Document Type

Article

Publication Date

2023

Publication Information

49 J. Corp. L. 1 (2023).

Abstract

From the Article

The Article first shows that the innovative design of securitization vehicles is to give banking entities exposure to residual and subordinated parts of these vehicle’s capital stacks without triggering a legal conclusion that the vehicles are bank “affiliates” or “investment companies,” thus avoiding regulation under the banking laws and investment company laws. The Article then applies this transactional-based analytical framework to the 2007-09 financial crisis. It presents data showing how the traditional banking sector owned, controlled, and backstopped many of the securitization vehicles at the heart of the crisis.

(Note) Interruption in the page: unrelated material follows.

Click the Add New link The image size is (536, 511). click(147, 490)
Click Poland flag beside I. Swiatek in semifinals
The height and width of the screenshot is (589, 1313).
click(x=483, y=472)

The Article argues for updating the boundary lines between banking entities, regulated investment companies, and unregulated investment companies. The banking laws should add an economic exposure test to the definition of “affiliate” to bring unregulated entities backstopped by banks, and indirectly backstopped by the federal safety net, into the regulatory perimeter. Moreover, the exemptions from the Investment Company Act of 1940 for certain investment companies that hold only certain types of assets should be narrowed or eliminated altogether. This bottom-up, transactional approach would better regulate risks to investors and the public than the top-down approach in the Dodd-Frank Act that relies on regulators identifying and regulating “systemically important” nonbanks.